Don't take advantage of doctor co-ops
Our GP advises against over-using the GP out-of-hours service and what you can do for a child who complains regularly about an itchy bottom.
Question: My daughter was sick over the Christmas period and I brought her to my local GP out-of-hours service. Can I use this as my regular GP service?
Dr Nina replies: Most out-of-hours services are now provided by doctor co-ops. This is where a group of GPs in a particular area agree to provide cross cover for the patients of all their practices in one out-of-hours service. Some co-ops are larger than others but they all function in a similar way. If a GP wants their patients covered by this particular service they must then also work shifts in the co-op themselves.
There are a number of advantages to this service. The patients attending are guaranteed to see a doctor specialising in general practice which provides a recognised standard of care. There is access to GP care outside normal office hours and during weekends and bank holidays.
Most co-ops will send a copy of the consult notes back to your regular GP, so a record of the attendance can also be uploaded to your file. The ease of access and quality of care may make this service attractive to many who may then think that it can be a substitute for a regular GP but this is not the case.
The co-op cannot arrange any investigations such as X-rays or arrange hospital out-patient referral. It cannot send samples such as blood and urine to the lab, making detailed diagnosis incomplete. It cannot undertake services such as cervical smears or routine health checks.

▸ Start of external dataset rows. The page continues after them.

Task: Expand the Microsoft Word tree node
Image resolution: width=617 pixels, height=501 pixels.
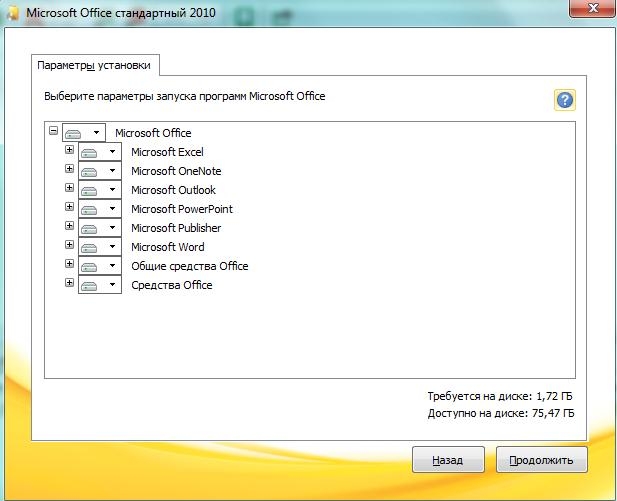Action: click(69, 246)
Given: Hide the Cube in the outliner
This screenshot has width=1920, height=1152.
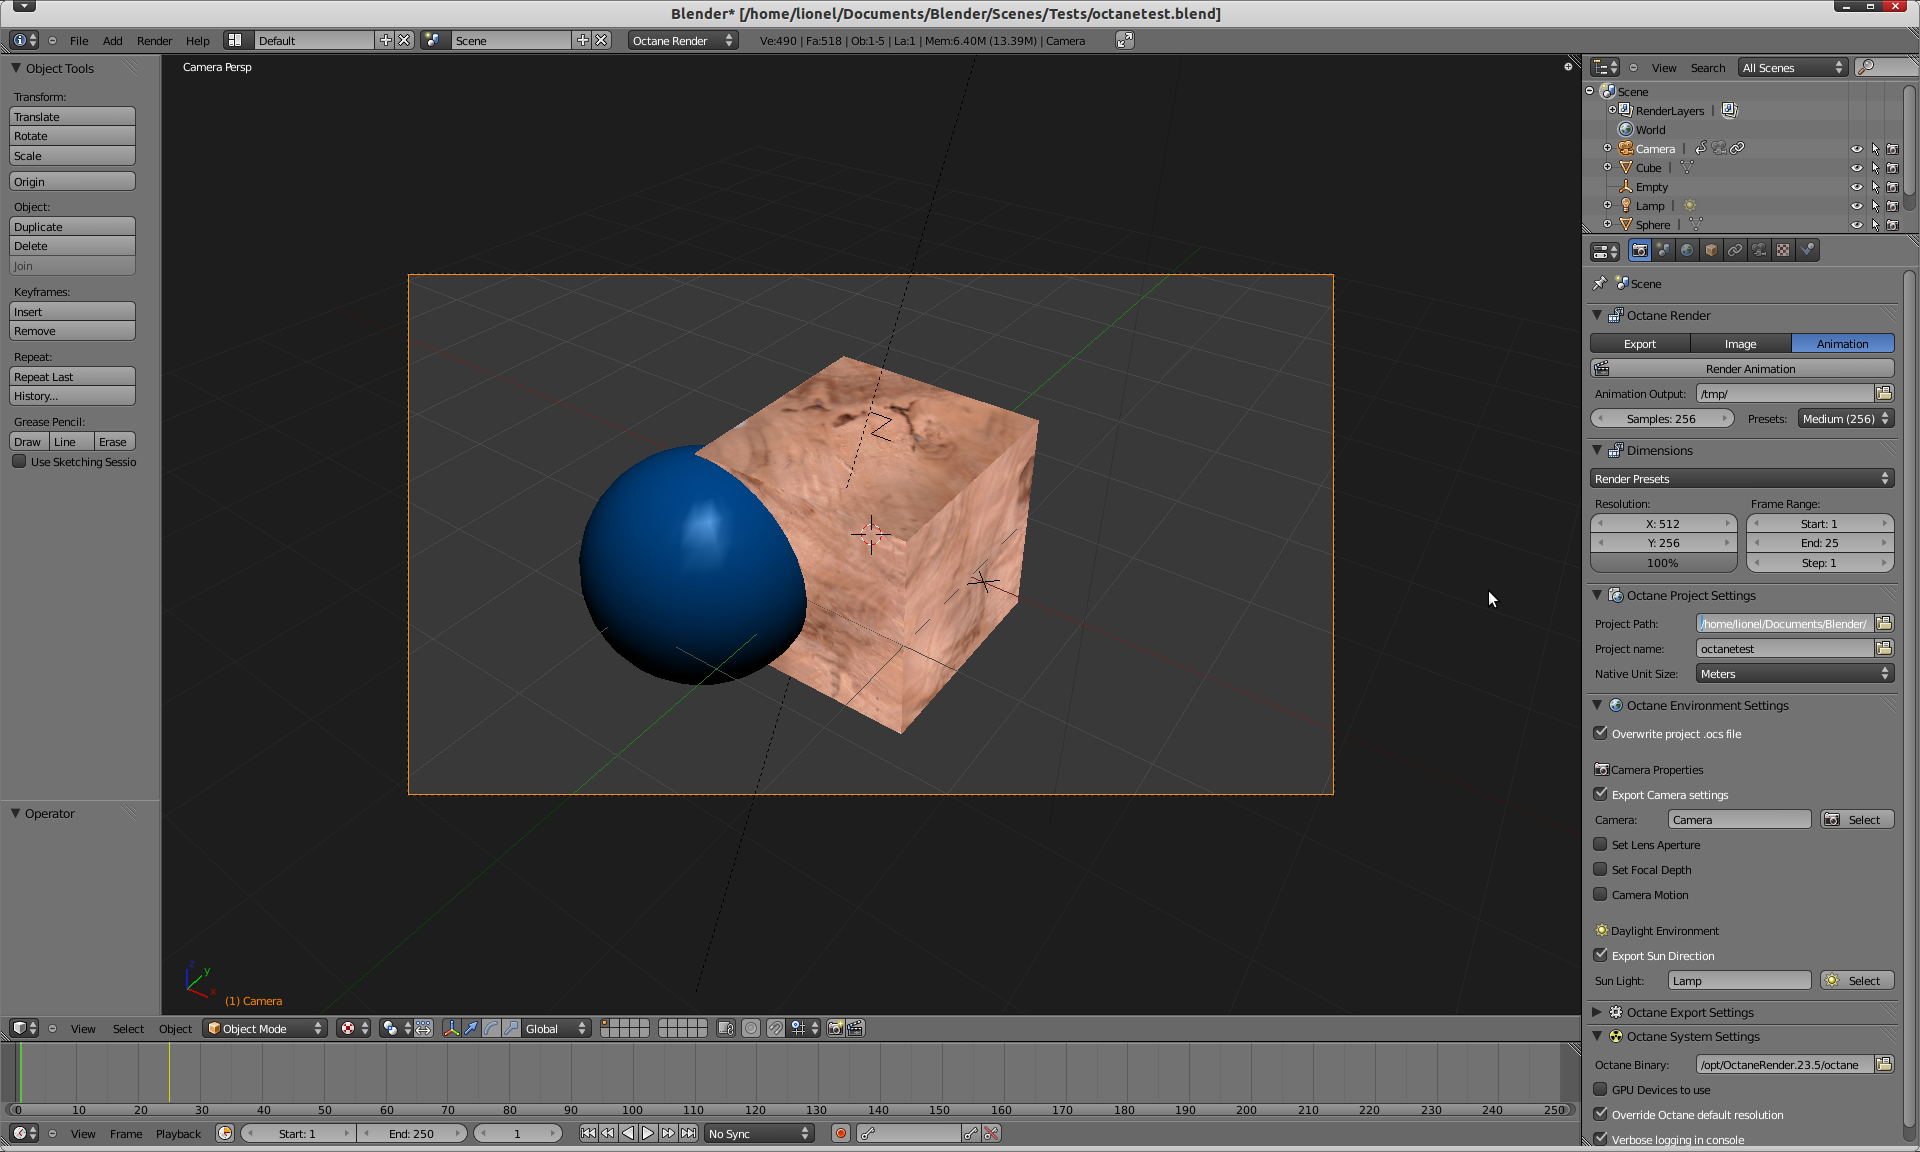Looking at the screenshot, I should (1856, 168).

Co-op services were set up to provide emergency cover for illness or injury that cannot wait until you can be seen during the next routine GP surgery hours. Unfortunately as the service has become more widely known many are using for convenience rather than necessity.
GPs working regularly report seeing those with minor illness or those who didn't manage to get the appointment they wanted that day with their usual GP. Many doctors have real concern that as the out-of-hours services become busy with minor illness that genuine emergencies or those who are seriously unwell may not get seen in a timely manner.
I would urge you to only use your co-op for what it is: an out-of-hours service available to provide emergency care to those who are so unwell that they cannot wait several hours to attend their own GP. That way the quality and access to care will remain available to all in an efficient, timely manner.
Question: My eight-year-old daughter constantly complains that her bottom is itchy. We have treated her for worms but it makes no difference. The itch seems to be mainly at the front. What causes this?
Dr Nina replies: Vulvovaginitis is a condition that causes irritation and itch of the vagina or the skin near the entrance (the vulva). This condition is very common in young girls. In the absence of significant oestrogen levels, the skin of the vagina and vulva can be thin and easily irritated. Moisture and dampness of the skin can also irritate or make it easier for infection to take hold. Lastly the use of soaps and bubble baths can irritate the sensitive skin in this area. The presence of thread worm can also cause irritation. This condition is more common in girls who are overweight.
Those with vulvovaginitis usually complain of itch or redness and irritation. There may be some discharge visible in underwear and they may also complain of stinging or burning when passing urine. Medical intervention is rarely required.
If a bacterial infection is found, a 10-day course of antibiotics may be prescribed.
It is important to teach your daughter about genital hygiene. Always wipe from the front to the back. Using damp wipes may help as traces of dry toilet paper left behind can exacerbate symptoms.
Avoid wearing restrictive clothing or tights. Loose white cotton underwear is best. It may be necessary to change underwear during the day to ensure it stays clean and fresh. Wearing a nightdress and no underwear at night can also help in some cases.
Soaking in a bath twice a day may help but avoid using perfumed soaps and washes. Applying a simple aqueous-based cream or one used for nappy rash may also help soothe the area.
The problem will reoccur in about half of those girls affected but it will eventually go away. It is much less common post-puberty.